The borrower and the bank had entered into various loan facilities, which had been secured by a charge over the borrower’s property in France. The borrower subsequently brought proceedings against the bank challenging the validity of the facilities. The parties ended up settling the dispute and a Court order was granted under which the bank agreed to continue a loan facility for a new five year term. The order amended the terms of the facility agreement by inserting the following provision: “If with the prior approval of the bank (such approval not to be unreasonably withheld or delayed) the Property is sold, you shall immediately repay to the bank the net proceeds of sale”.
The borrower sought to reduce the amount owing under the loan facility and took steps to sell the property. The borrower received an offer of €4.1 million net of commission and fees. This was in excess of valuations at the time. Although the bank said that this was an agreeable offer, it refused to approve any sale unless the borrower provided further security for the balance of the amount due on the loan, which was in the region of €1.7 million. No further security was provided and the sale was lost.
The Issue and Decision
At issue was the interpretation of the consent provision in the facility agreement and what was meant by “such approval not to be unreasonably withheld or delayed”. The borrower did not accept that the bank’s requirement for further security as a condition of consent to be a legitimate or a reasonable basis for its refusal. The borrower argued that the question of reasonable consent must be determined by reference to the proposed sale price of the property. It was therefore the borrower’s argument that if the sale price is a reasonable price in the sense that it approximates to market value or fair market value, then they should be free to sell it and the bank must give consent.
The Court held that the bank’s refusal to consent to the sale of the Property was unreasonable. The Court applied an objective test of reasonableness on the basis that it could not see how the scope of terms of the facility agreement could go any further than permitting the disposal of the Property at a proper price.
Although the Court accepted that the sale would have left a shortfall (€1.7 million), the value of the Property was considerably less than the outstanding indebtedness at the time the amendments were entered into and there was no prospect of the value increasing. The Court added that had the bank wanted security to cover such shortfall, it would have asked for it before entering into the amendments. The Court therefore concluded that the bank’s reasons for refusing the sale had no connection with the aim of obtaining a sale at a proper value, but was to reduce the bank’s shortfall.
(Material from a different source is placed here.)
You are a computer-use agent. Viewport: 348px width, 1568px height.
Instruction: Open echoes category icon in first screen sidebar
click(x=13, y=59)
The Court did, however, state the bank might reasonably have wished to postpone the sale, where it was clear that a delayed sale was bound to achieve a much better price. An example of such a situation which the Court gave is where a very lucrative planning permission was about to be granted; but the Court noted that this was not relevant in the present case.
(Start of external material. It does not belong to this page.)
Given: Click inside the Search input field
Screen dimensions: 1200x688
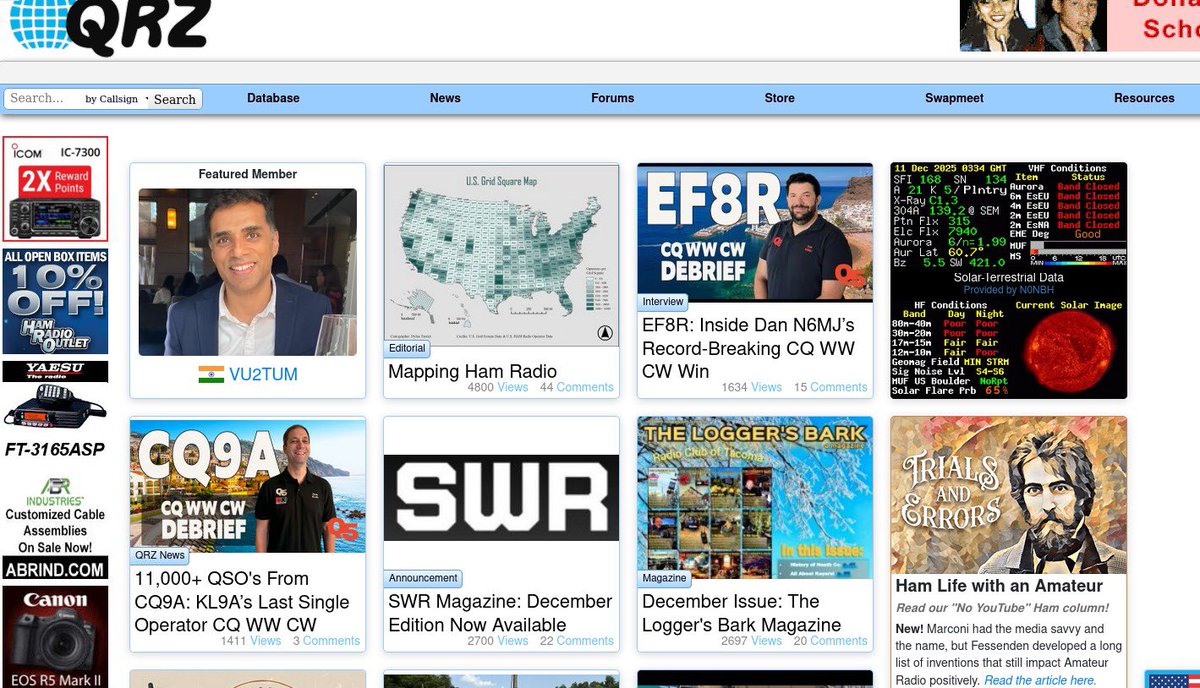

It is standard in finance documents for a lender’s consent to be required on a variety of matters (such as disposals of assets) and the qualification for that consent “not to be unreasonably withheld or delayed” is a common qualification that borrowers may insert. What this decision highlights is that lenders should be wary of any qualification of their rights that are pegged to reasonableness. The Courts have made clear that whilst the facts of each case will be different, the Court’s approach will be to apply an objective test for reasonableness. This means that a borrower could challenge a lender’s decision to refuse consent. Furthermore, the case shows that if a lender wants to refuse consent on specific grounds (or for certain pre-conditions to be met first), then it would be best for these grounds (or pre-conditions) to be expressly incorporated prior to execution of the document.